This project focuses on predicting book ratings using the Goodreads Books dataset from Kaggle. The goal is to apply machine learning techniques, including data exploration, feature engineering, model training, and evaluation, to achieve accurate predictions.
- Clone the Repository
• Clone the main_branch of this GitHub repository to your local computer, or download the zip file. - Upload to Google Drive
• Add the repository folder to your Google Drive account to make the file structure accessible in Google Colab. - Open in Google Colab
• Launch a Google Colab session. • Navigate to the repository folder in Colab’s file browser. - Run the Notebook
• Execute the notebook main.ipynb to start the project.
Using the dataset books.csv, the task is to: 1. Train a machine learning model to predict book ratings. 2. Conduct exploratory data analysis (EDA), feature engineering, and selection. 3. Build, train, and evaluate models using appropriate metrics.

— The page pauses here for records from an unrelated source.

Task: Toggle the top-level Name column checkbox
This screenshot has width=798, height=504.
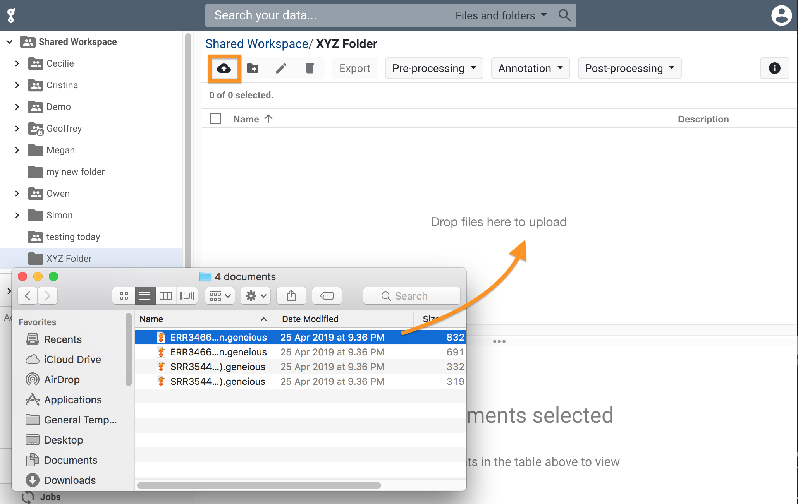Action: click(215, 119)

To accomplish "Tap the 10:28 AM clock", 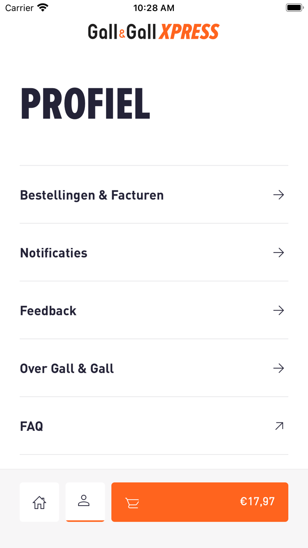I will (x=154, y=8).
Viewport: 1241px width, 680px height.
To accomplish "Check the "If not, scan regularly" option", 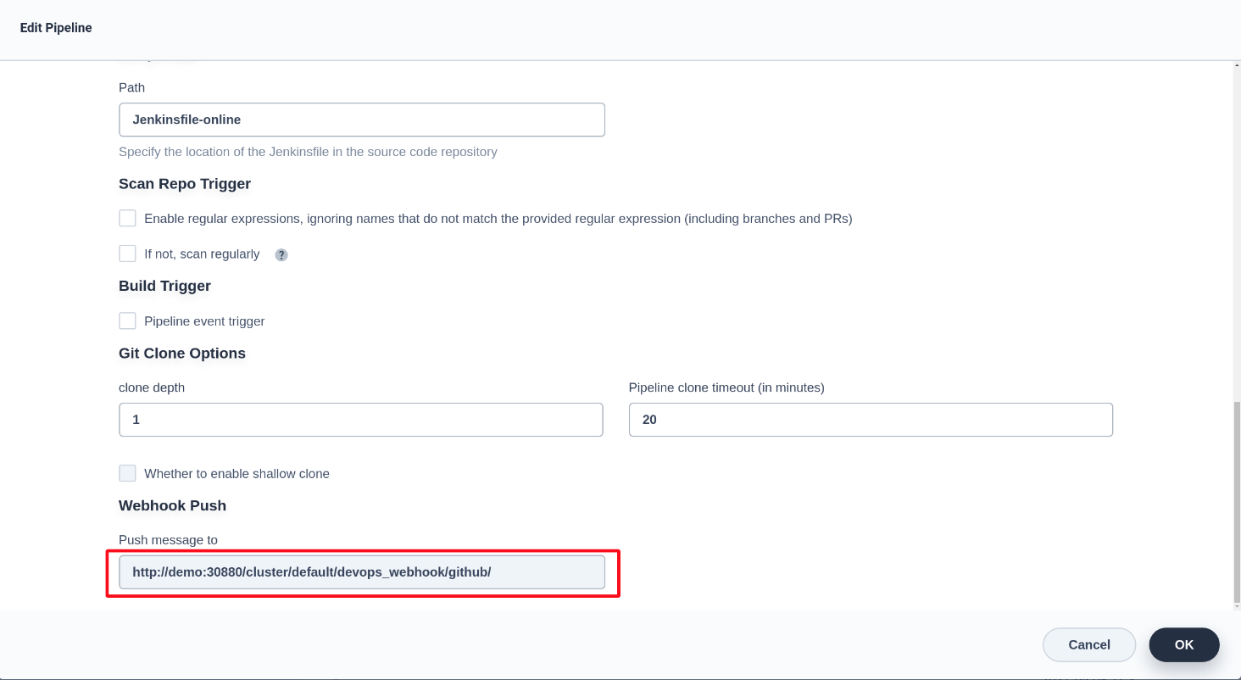I will 127,254.
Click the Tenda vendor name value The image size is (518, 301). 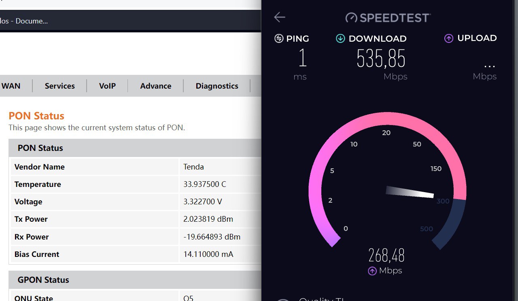(193, 167)
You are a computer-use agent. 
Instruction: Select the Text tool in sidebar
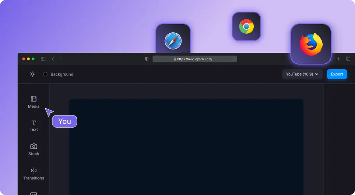coord(34,125)
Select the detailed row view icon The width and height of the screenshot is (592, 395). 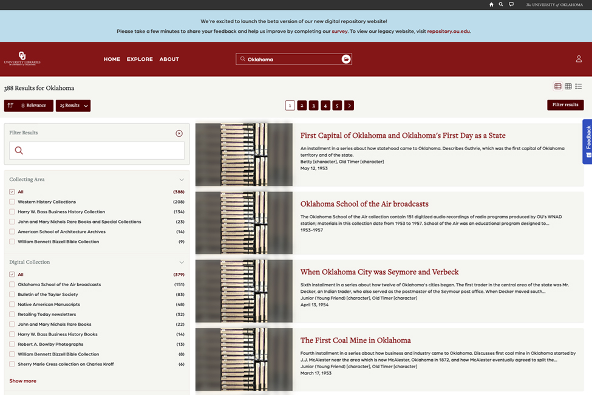(x=557, y=86)
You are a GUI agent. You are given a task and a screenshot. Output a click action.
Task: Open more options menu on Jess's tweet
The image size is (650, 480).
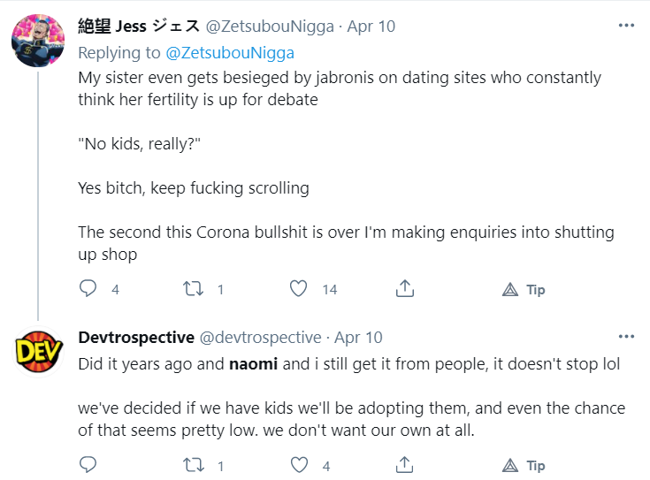[626, 26]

The project will be evaluated based on the following rubric (score: 5 points total):
- Data Analysis
• Data cleaning, exploratory analysis, and visualizations of relevant attributes (1 point). - Feature Selection
• Feature engineering, pruning, and justification for the choices made (1 point). - Model Training
• Explanation for selected model(s), and comparison of performance across models (1 point). - Model Evaluation
• Evaluation metric, results interpretation, and discussion (1 point). - Project Report
• A concise report summarizing the approach, results, and key insights (1 point).

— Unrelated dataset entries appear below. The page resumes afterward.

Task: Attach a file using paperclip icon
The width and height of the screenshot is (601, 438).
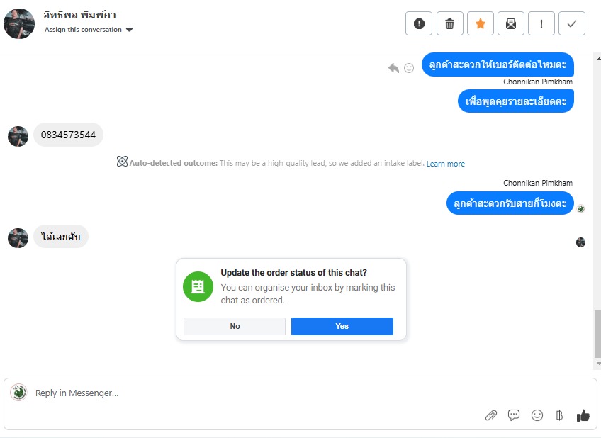Action: tap(490, 415)
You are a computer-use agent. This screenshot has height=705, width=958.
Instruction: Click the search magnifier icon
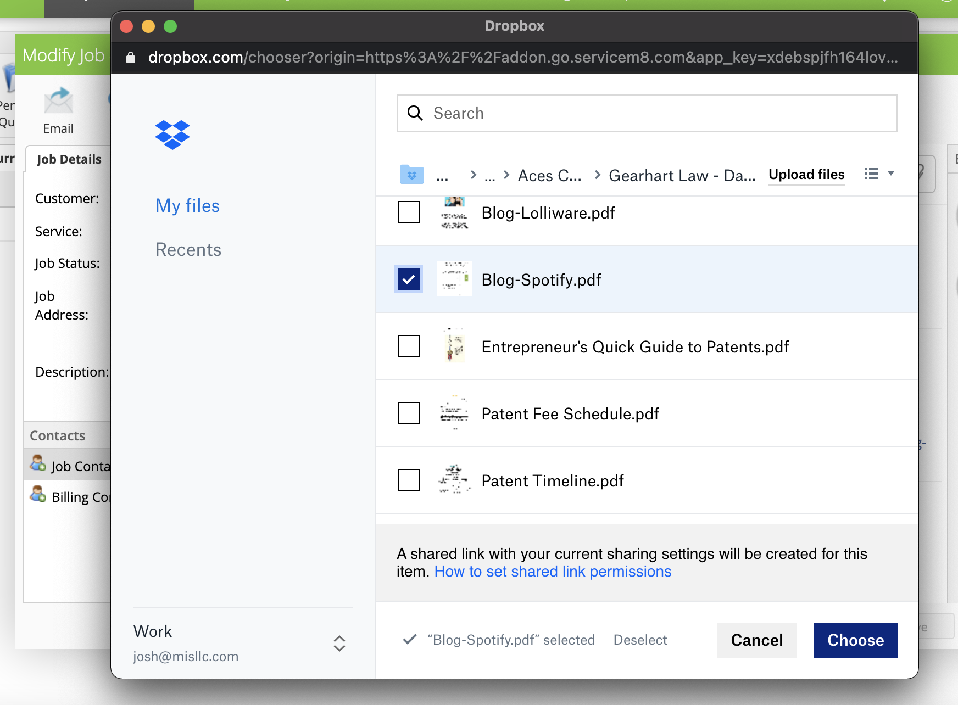[x=415, y=113]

Bonus Points (up to 1 point):
• Reproducibility: A complete requirements.txt and README (0.5 point).
• Hosting: Hosting on platforms like GitHub, Docker, AWS, or Heroku (0.5 point).
The project structure follows the CookieCutter standard for reproducibility and organization:
├── LICENSE <- Project license.
├── README.md <- This README file.
├── data
│ ├── processed <- Processed data ready for modeling.
│ └── raw <- Original, unmodified data files.
│
├── models <- Serialized models and predictions.
│
├── notebooks <- Jupyter notebooks for experimentation.
│
├── reports <- Generated analyses and reports.
│ └── figures <- Graphics and figures for reporting.
│
└── requirements.txt <- List of dependencies for reproducing the environment.